For retailing, however, this seems like a very good time to make a guess at the way in which events will unfold, because only now are we reasonably aware of how individual companies have performed over Christmas.

So, here’s a simple prediction based on pure prejudice about the way in which retailers operate. Retail designers, shopfitters, project managers and strategy consultancies (whatever they may be) are in for a lean time. Conventional wisdom tends to say that if you have a programme of refurbishment or store upgrades, then, when the economy tightens, you have to grit your teeth and keep going.

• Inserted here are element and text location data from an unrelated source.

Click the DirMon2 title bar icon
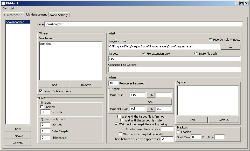Image resolution: width=250 pixels, height=151 pixels. (x=3, y=3)
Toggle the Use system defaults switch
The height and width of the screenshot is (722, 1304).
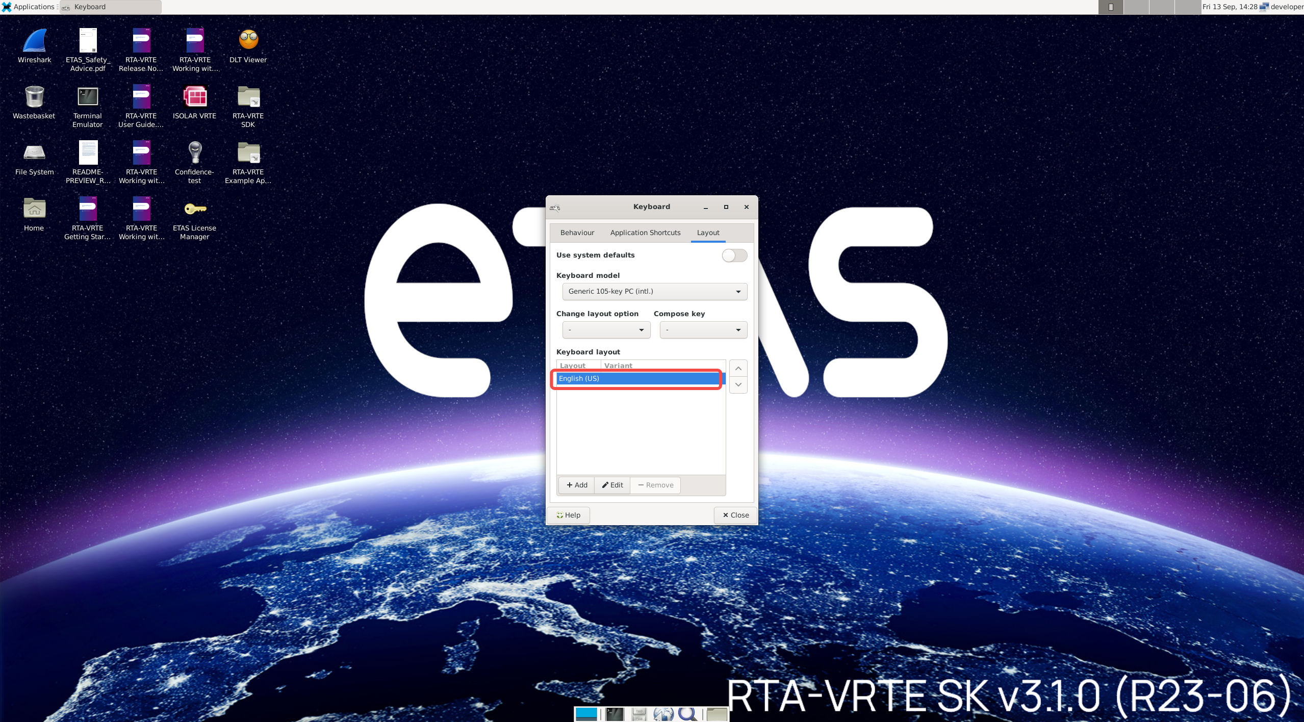[x=734, y=255]
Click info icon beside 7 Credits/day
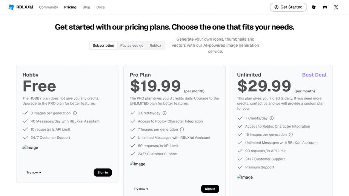Screen dimensions: 349x196 pos(272,118)
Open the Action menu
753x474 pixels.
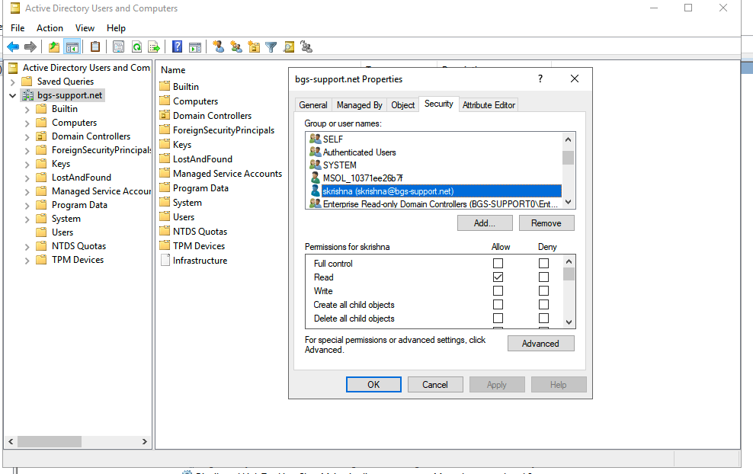50,28

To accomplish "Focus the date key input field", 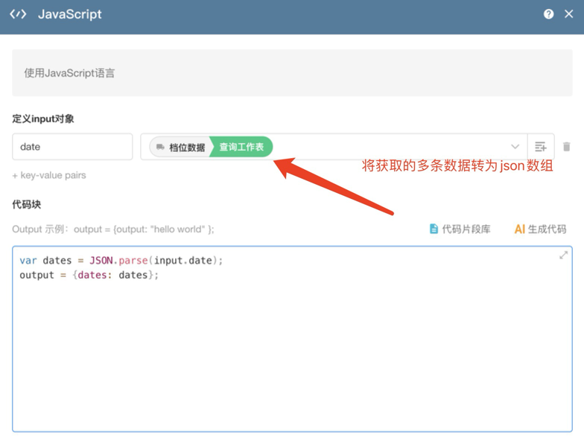I will pos(72,147).
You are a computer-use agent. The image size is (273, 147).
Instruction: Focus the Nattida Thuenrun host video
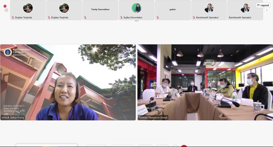pyautogui.click(x=205, y=82)
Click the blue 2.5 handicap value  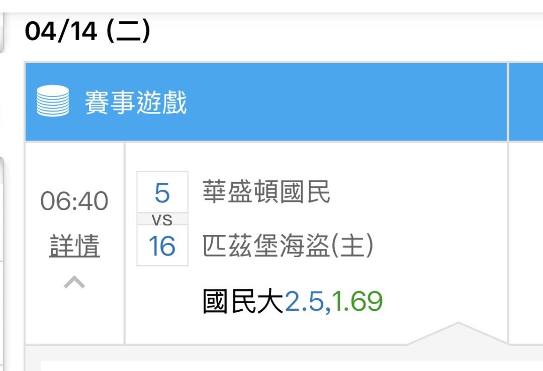[304, 301]
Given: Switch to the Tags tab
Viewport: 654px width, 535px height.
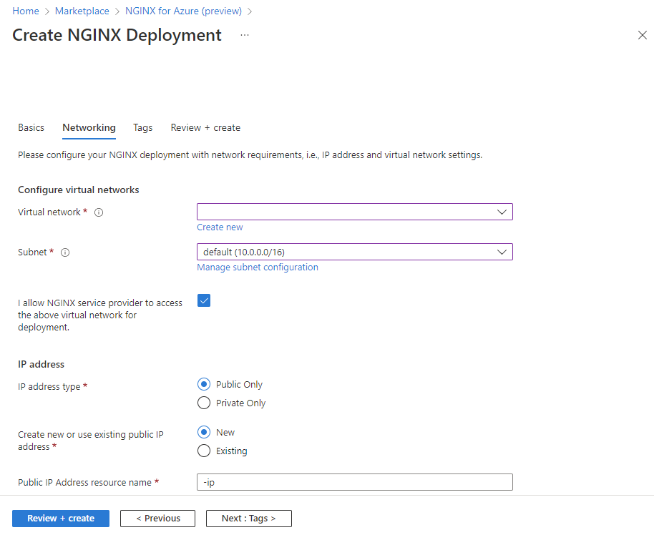Looking at the screenshot, I should pos(142,128).
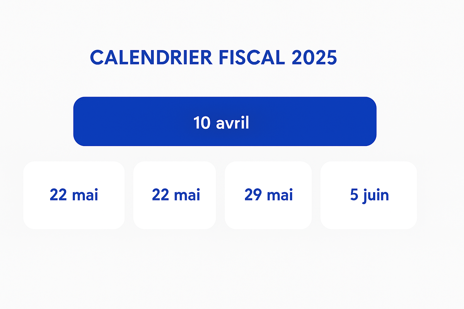Click the year 2025 in the title
The height and width of the screenshot is (309, 464).
tap(314, 57)
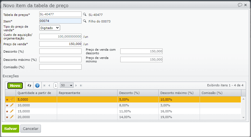Click the Tabela de preços search magnifier
This screenshot has height=137, width=251.
click(x=85, y=15)
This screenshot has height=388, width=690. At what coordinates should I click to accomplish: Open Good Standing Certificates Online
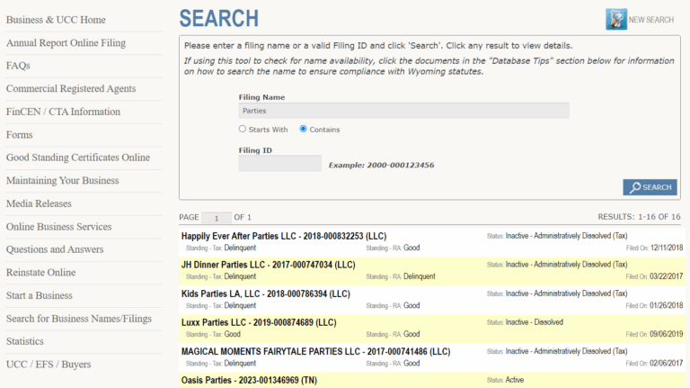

If you don’t, then your competitors will forge ahead, mopping up whatever business is out there to be done.

Sounds like common sense; something along the lines of: “When the tough get going…” – well, you know the rest. Except that it fails to take into account the batten-down-the-hatches, short-term mentality that characterises UK retailing frequently. Almost as soon as a couple of weeks elapse, in which like-for-like numbers are behind the previous year, boards convene to try to work out how to deal with what is always an unexpected downturn. And, if top-line growth is not materialising, then cost-cutting is the next item on the agenda.

This can mean a number of things, with anything from staffing levels to IT investment likely to be subject to close scrutiny. But, among the many savings that can be made, cutting design and build/rebuild programmes out of budgetary agendas is going to yield a tangible benefit almost immediately.

And good news. This kind of capital expenditure cutback feeds straight into the bottom line, making up for compromised selling margins and fewer customers. It could be seen as removing one of the riskier elements from retail finance and certainly provides a temporary breathing space. However, in the long term – think maybe six months from now, if store portfolios are allowed to degrade, then remaining competitive may prove tricky.

This is a time for retailers to be brave and ensure that store environments are not compromised. After all, interiors are the bit that shoppers see that should influence them into easing the purse strings. The trouble is, making this case to concerned stakeholders is really, really difficult. So, for those in the business of providing us with fine new shops, 2008 will – at the very least – be different from last year.